THE bird bath in our garden seems to collect any dead leaves that blow around in the wind so I cleaned it out and filled it with clean water.

As we all know, it is important to give wild birds access to water as well as food all the year round.

The bath is made of glass and the birds seem to like it but we have to place it in the tool shed when we expect frost.

Anyway, we were watching some bluetits feeding on fat balls – they love them – when a wood pigeon flew down and pitched in the clean water.

The bird took a bath then stood up and shook itself dry.

Then, as usual, it used the bath as a toilet before flying away. I shouted my thanks but it took no notice.

There was a beautiful Lesser celandine flower beside the gate to the village cemetery, completely on its own.

However, soon there will be hundreds of them decorating the hedge creeps around the parish and, as most readers will be aware, this flower was the favourite bloom of the famous poet William Wordsworth about which he wrote three poems.
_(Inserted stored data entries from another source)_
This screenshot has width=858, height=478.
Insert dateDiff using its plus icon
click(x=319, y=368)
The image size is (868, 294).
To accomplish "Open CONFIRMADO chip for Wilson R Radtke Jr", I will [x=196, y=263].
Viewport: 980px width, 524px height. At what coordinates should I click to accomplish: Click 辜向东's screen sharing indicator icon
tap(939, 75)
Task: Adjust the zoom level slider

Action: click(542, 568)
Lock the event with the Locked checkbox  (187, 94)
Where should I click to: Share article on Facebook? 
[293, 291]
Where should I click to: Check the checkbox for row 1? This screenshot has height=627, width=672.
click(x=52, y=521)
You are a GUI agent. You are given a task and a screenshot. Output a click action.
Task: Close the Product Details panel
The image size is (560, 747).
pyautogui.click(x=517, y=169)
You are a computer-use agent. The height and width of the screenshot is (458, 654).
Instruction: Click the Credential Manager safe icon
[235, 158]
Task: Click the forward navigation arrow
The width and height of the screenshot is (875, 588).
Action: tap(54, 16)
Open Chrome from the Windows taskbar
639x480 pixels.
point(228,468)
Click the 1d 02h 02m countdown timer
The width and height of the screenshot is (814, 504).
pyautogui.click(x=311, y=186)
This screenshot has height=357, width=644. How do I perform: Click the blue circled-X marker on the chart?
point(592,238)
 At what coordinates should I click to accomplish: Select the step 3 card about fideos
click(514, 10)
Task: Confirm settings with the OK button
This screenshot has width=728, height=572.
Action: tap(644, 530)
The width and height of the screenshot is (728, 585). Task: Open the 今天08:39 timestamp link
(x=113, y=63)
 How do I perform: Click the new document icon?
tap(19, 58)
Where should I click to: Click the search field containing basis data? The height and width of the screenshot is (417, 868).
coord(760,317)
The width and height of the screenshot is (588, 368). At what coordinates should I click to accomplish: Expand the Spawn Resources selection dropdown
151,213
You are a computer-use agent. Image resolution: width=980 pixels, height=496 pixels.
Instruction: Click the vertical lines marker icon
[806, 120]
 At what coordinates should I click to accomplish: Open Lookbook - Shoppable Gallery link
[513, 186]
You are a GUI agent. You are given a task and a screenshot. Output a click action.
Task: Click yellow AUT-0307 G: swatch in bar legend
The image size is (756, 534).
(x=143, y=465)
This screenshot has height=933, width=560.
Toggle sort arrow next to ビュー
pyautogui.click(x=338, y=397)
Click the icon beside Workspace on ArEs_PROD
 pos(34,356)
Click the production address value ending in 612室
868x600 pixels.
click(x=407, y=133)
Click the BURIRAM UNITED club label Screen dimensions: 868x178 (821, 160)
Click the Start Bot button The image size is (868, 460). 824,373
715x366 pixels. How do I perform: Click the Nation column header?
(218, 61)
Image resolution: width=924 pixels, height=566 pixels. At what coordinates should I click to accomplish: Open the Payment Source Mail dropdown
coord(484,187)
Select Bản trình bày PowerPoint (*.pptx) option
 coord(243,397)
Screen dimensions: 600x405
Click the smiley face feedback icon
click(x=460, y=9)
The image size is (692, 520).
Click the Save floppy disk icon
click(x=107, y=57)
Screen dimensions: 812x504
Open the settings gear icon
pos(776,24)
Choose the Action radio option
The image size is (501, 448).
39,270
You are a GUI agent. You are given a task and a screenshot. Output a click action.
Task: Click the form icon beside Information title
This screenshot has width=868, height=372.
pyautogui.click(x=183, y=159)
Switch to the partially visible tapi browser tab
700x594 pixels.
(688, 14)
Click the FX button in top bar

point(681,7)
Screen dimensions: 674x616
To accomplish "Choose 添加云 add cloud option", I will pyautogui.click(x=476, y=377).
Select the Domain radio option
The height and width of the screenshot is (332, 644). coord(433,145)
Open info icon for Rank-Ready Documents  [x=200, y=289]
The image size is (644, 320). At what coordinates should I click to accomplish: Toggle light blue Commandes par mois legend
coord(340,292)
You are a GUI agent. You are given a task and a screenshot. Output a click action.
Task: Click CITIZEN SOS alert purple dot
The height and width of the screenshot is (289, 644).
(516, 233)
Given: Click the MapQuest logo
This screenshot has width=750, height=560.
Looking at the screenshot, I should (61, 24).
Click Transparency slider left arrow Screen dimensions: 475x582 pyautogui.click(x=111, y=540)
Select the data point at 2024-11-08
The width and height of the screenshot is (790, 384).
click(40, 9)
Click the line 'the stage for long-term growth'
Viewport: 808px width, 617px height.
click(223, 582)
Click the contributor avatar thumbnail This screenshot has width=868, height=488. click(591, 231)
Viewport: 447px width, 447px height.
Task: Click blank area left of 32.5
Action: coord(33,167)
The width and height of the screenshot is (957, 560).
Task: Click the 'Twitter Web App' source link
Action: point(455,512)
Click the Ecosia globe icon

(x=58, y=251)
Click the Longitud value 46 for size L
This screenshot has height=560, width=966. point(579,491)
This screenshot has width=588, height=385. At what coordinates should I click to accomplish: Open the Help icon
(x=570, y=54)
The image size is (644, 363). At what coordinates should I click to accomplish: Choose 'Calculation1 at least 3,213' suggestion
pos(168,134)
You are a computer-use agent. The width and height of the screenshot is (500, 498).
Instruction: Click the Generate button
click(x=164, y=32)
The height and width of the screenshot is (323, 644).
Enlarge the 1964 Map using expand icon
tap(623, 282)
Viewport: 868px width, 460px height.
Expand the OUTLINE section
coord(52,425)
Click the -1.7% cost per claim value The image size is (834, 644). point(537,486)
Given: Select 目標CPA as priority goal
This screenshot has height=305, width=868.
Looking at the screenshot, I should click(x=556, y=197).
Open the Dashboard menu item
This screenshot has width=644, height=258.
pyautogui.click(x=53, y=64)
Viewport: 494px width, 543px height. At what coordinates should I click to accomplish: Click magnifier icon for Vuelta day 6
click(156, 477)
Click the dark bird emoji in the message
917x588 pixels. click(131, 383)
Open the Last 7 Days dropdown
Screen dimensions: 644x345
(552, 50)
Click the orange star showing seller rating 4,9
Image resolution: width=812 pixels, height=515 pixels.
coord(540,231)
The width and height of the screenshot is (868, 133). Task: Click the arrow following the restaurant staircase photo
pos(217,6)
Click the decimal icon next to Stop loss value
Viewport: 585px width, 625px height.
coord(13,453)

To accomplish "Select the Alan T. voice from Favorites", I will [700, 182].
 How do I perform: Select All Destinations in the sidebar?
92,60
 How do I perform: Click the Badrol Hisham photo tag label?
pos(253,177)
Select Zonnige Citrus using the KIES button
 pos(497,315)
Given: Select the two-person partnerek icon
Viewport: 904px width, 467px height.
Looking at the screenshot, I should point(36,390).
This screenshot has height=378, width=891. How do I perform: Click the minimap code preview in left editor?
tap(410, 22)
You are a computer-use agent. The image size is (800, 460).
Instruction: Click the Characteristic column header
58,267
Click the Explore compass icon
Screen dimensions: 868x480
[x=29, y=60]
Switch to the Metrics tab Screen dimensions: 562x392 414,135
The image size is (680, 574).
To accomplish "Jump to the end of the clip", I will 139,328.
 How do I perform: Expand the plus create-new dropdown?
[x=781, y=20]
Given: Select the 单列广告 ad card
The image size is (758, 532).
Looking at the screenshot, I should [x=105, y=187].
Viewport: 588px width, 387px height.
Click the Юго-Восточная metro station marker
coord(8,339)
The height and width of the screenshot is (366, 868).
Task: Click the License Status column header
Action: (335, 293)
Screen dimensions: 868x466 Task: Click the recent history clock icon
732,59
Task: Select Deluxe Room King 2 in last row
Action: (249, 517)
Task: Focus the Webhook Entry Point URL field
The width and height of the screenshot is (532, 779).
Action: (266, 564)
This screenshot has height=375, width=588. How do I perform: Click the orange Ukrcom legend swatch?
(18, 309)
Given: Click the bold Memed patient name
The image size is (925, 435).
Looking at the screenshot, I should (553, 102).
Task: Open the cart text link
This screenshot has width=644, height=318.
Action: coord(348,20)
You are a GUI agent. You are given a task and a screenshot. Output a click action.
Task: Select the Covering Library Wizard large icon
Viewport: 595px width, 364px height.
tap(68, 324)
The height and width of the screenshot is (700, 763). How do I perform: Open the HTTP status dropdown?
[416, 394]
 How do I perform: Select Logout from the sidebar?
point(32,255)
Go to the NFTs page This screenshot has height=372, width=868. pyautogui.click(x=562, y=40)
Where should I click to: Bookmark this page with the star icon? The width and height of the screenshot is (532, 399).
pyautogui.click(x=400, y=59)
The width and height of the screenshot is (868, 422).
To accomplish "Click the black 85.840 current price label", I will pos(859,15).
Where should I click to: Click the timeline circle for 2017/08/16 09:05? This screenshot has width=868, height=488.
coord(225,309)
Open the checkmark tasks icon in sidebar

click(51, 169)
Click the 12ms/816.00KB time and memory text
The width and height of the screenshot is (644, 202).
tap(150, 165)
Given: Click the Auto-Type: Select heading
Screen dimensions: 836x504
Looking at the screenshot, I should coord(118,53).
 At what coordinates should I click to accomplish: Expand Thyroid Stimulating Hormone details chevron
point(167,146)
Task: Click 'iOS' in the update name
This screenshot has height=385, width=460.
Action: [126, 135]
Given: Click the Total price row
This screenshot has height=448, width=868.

I came across a small group of purple-coloured mushrooms over by the Quethiock sign to the west of the village.

The largest was a good four inches (10cm) wide and they were growing right in the hedge creep where they have been very lucky not to be flattened by traffic.

As their gills were also purple, I assumed that they were Wood blewits, but I have never found them in January before.

In a field gateway there was an early thistle showing a rosette of leaves.

These thistles grow both sides of this gateway every year and I think they are Carlines that were once used as an antiseptic. Named, it appears, for King Charlemagne, king of the Franks during the 700s, who used the roots of the plant – supposedly on the advice of an angel – to cure his sick army of the plague.

When walking around the lanes it is easy to spot what I call ‘fox runs’ on the hedges.

These are narrow paths of trodden vegetation down the hedge with a similar one on the opposite hedge.

So when the fox is on its evening patrol it can leave one field via the path, cross the road and go up the hedge to another field.

One of these fox runs, however, is quite wide and I think it is used by roe deer, although I have not seen them near the village for some time.